PROVIDED RECORDS.
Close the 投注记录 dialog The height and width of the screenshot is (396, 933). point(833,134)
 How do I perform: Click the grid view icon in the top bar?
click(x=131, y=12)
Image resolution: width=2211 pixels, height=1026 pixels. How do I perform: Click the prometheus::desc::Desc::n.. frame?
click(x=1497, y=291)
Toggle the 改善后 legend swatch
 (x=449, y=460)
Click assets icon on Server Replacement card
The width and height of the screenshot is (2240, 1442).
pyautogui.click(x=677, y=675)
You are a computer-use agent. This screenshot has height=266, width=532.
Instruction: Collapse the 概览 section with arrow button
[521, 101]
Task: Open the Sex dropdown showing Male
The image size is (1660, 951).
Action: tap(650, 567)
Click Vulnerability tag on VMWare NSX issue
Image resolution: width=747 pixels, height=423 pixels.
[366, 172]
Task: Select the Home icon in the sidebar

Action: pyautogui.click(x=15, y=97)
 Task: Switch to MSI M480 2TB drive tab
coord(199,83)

DO THIS. Rewrite the lines above as a numbered list, dropping any blank lines.

TASK RESPONSE.
1. Close the 投注记录 dialog The height and width of the screenshot is (396, 933). point(833,134)
2.  How do I perform: Click the grid view icon in the top bar?
3. click(x=131, y=12)
4. Image resolution: width=2211 pixels, height=1026 pixels. How do I perform: Click the prometheus::desc::Desc::n.. frame?
5. click(x=1497, y=291)
6. Toggle the 改善后 legend swatch
7.  (x=449, y=460)
8. Click assets icon on Server Replacement card
9. The width and height of the screenshot is (2240, 1442).
10. pyautogui.click(x=677, y=675)
11. You are a computer-use agent. This screenshot has height=266, width=532.
12. Instruction: Collapse the 概览 section with arrow button
13. [521, 101]
14. Task: Open the Sex dropdown showing Male
15. The image size is (1660, 951).
16. Action: tap(650, 567)
17. Click Vulnerability tag on VMWare NSX issue
18. Image resolution: width=747 pixels, height=423 pixels.
19. [366, 172]
20. Task: Select the Home icon in the sidebar
21. Action: pyautogui.click(x=15, y=97)
22.  Task: Switch to MSI M480 2TB drive tab
23. coord(199,83)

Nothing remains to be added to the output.